何かにつながるために逃げる?2017年01月02日 22:07


 この数ヶ月小用があって、毎週水曜日は東新宿の近くまで電車で通っているのだが、乗り換えなしに自宅の最寄り駅へ帰ることができ、とても助かっている。乗ってしまえば、もう帰宅したような気分になることもままある。カバンに入れた新書本がその間の時間を埋めてくれるせいだろうか。

 副都心線東新宿駅は急行(私鉄区間はFライナーと呼ぶ特急)の追い越しがあるので、比較的停車時間が長い。先日も通過を待っている電車に乗り込んだら、次のような車内アナウンスがあった。「急行電車の通過待ちにご協力いただきありがとうございました」。長いと言っても数分のことで個人的には全く痛痒を感じないし、ましてや“協力”したつもりもないので、少し驚きながらも何となく違和感を感じた。

 留学生の日本語学習を支援するボランティアを始めてから、言葉への意識が強くなっている。やや過剰とも言える“弁解する公的メッセージ”の蔓延に、彼らはどのように対しているのかを気にすることが多くなった。そうしたこともあって、不思議なタイトルで注目を浴びそうなドラマについても、その概要を知っておいた方が良いかという程度の関心で試しに見始めたのだが、思いがけず時代を象徴する内容で驚いた。『逃げるは恥だが役に立つ』、海野つなみ(?!)のマンガを原作とした連続ドラマだ。
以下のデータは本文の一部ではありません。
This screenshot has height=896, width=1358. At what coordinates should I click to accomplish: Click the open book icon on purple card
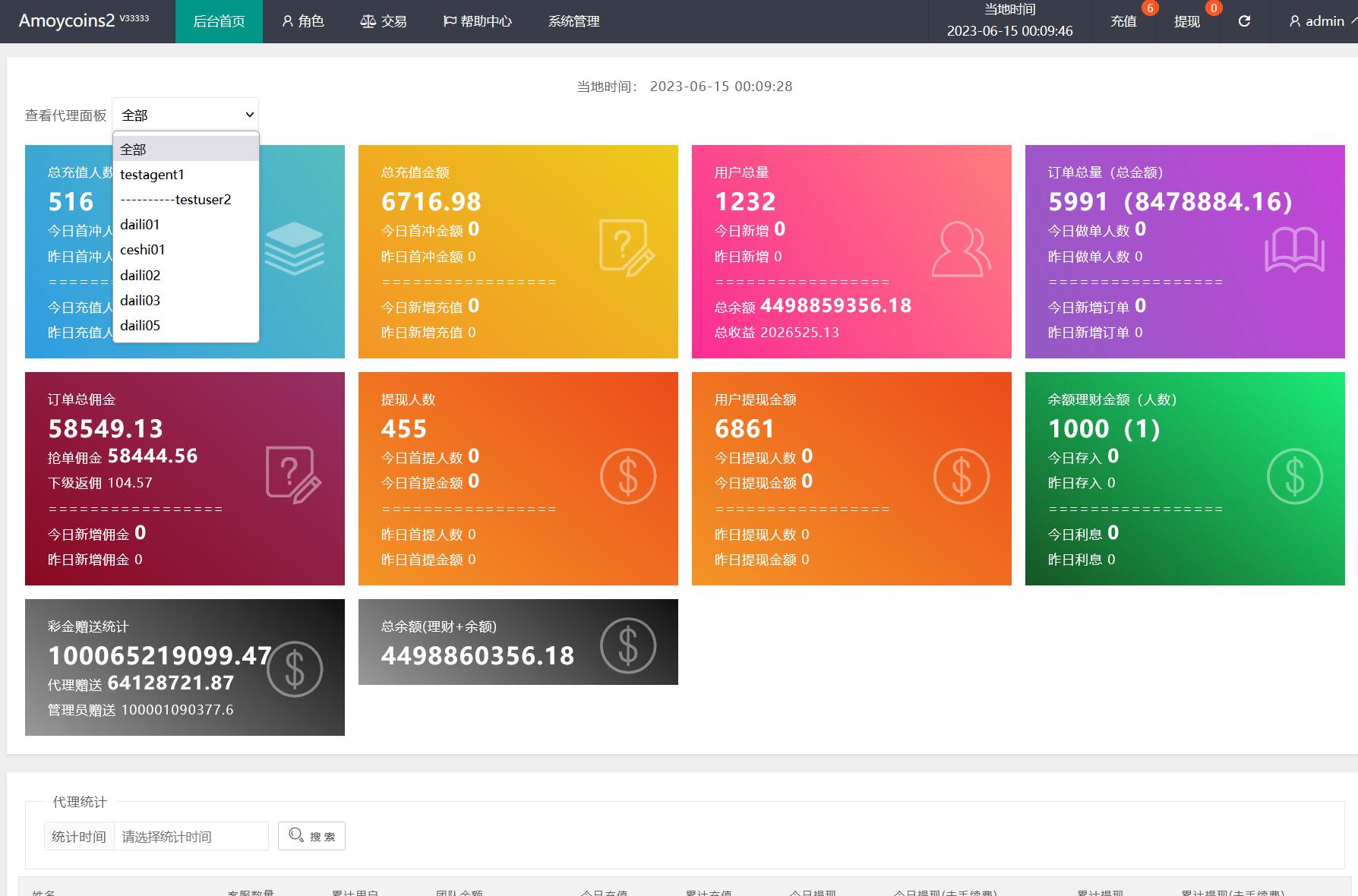[x=1294, y=250]
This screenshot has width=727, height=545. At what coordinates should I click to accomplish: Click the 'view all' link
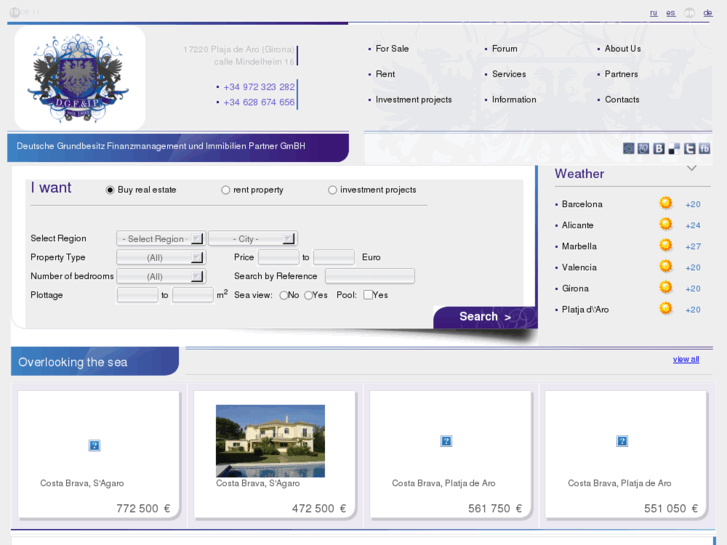pos(686,359)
エンディングの“恋ダンス”もいつぞやの「恋する…」に匹敵するほど広がっているらしい。

 ただ、昨年末に最終回を迎えた後、留学生からSMAPロスの話は出たが、“逃げ恥”について感想を聞かれることは無かった。相前後して就活に追われていた彼らにとってみれば、それどころの話では無かったのかもしれない。しかし、このドラマに描かれた現代日本の特徴には、私自身とても興味を覚えた。原作にもある「誰かに必要とされる」ことへの息苦しいほどの欲望を、見透かされないように小出しにしたり、「小賢しい」と呼ばれないための“女性”の立ち位置を考えてみたり、繰り返し出て来るテレビ番組をなぞる妄想はメディアを相対化するリテラシーを示しているようだった。したたかな表現で、この時代を映していると感じた。

 タイトルの元になったハンガリーの諺が、東西の迫間で揺れ動いた彼の国の過酷な歴史から生まれた言葉だったにしても、煩悶しながら先を考えようとすることが、今のこの国をとても象徴しているように思えた。予定調和のような最終回にやや不満は残るものの、視聴者を惹きつけた力は本物だった。それにしても、マンガ初回の副題が「秋の日はつるべ落とし」だったとは…。全国の日本語教師、ボランティアにはなかなか悩ましい作品ではある。